▸ **Source text**:

┄┄┄┄┄┄

Originally starting off as a 30-day social media mug challenge, the 30 Sculptural Mug series became a months-long project. Comments left on various social platforms were selected to challenge the way I thought about utility and functionality in a ceramic cup. This engagement gave viewers influence over the series and provided me with alternate ways of working with ceramics and language.
This work — made to be used, held, and experienced — started as a conversation between the wheel, the clay, and me. These pieces aren’t fussy or formal; I make them with attention to the moment. Because I often film the making, the process tends to supersede the outcome. These are everyday pieces.
Collective Creation is a large-scale installation comprised of hundreds of community finished pieces piled together haphazardly as a testament to the freedom that becomes possible when the end result just doesn’t matter.
Just before the start of the COVID-19 Pandemic, I attended a Billy Joel concert. That evening, I witnessed 30,000 people singing “Piano Man,” their voices filling a stadium and creating what I can only describe for myself as a quasi-religious experience. I realized in that moment that no one was concerned with the outcome. No one worried about singing in tune, or whether their riff landed. Their cares melted away in a sea of voices, lost in the anonymity of the crowd. This was an “aha” moment.

┄┄┄┄┄┄

▸ **Study material**:
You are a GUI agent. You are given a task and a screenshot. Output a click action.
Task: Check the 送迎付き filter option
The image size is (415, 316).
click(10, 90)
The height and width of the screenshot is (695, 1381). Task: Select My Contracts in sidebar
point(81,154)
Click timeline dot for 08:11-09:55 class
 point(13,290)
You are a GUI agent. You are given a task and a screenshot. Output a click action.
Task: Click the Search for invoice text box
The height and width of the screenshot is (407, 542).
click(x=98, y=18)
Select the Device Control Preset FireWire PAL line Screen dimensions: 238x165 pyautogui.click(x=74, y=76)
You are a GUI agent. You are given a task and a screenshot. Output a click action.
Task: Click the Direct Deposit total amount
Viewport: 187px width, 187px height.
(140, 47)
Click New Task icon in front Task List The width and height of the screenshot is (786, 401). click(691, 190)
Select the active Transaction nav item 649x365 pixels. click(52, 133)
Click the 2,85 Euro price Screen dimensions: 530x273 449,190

┄┄┄┄┄┄

▸ **What to do**:
(a) According to the ceramics text, why does the process of making the everyday pieces tend to supersede the outcome? Answer in one to three sentences.
(b) Carry on the ceramics text from its last sentence.
The lines above come from a separate source unrelated to the ceramics text.

▸ **Answers given**:
(a) The process tends to supersede the outcome because the artist often films the making of these pieces.

(b)
Several years ago, I created hundreds of slip-cast forms as part of a large installation. As I was casting, I became uninterested in the finished look of the work. I found that removing the pieces from the mold and immediately casting the next piece without concerning myself with the outcome provided freedom and joy in the process that I hadn’t experienced before. I leaned into the release from the outcome. The sheer amount of work I was producing became the catalyst for my own creative freedom. It didn’t matter what each piece looked like because they would be lost in a pile of hundreds. This realization -- one rooted in volume, anonymity, and shared experience -- would become the driving forces in this project.
This recent work combines my growing interest in process with concept. Carved while bone-dry, these pieces were altered in their most vulnerable state and became an allegory for my childhood trauma. It was important to me that the breaks were organic; because of their fragility, it's impossible to know exactly how the pieces would crack and break as the wounds were being inflicted.
After being carved, the pieces were under-fired giving them a bright white finish. It also ensured that their fragility continues after being cured just as I feel the effects of childhood trauma in my everyday adult life.
A self-portrait of sorts, this installation became an exploration of memories and relationships. The individual pieces surrounding the figure represented personal recollections and connections.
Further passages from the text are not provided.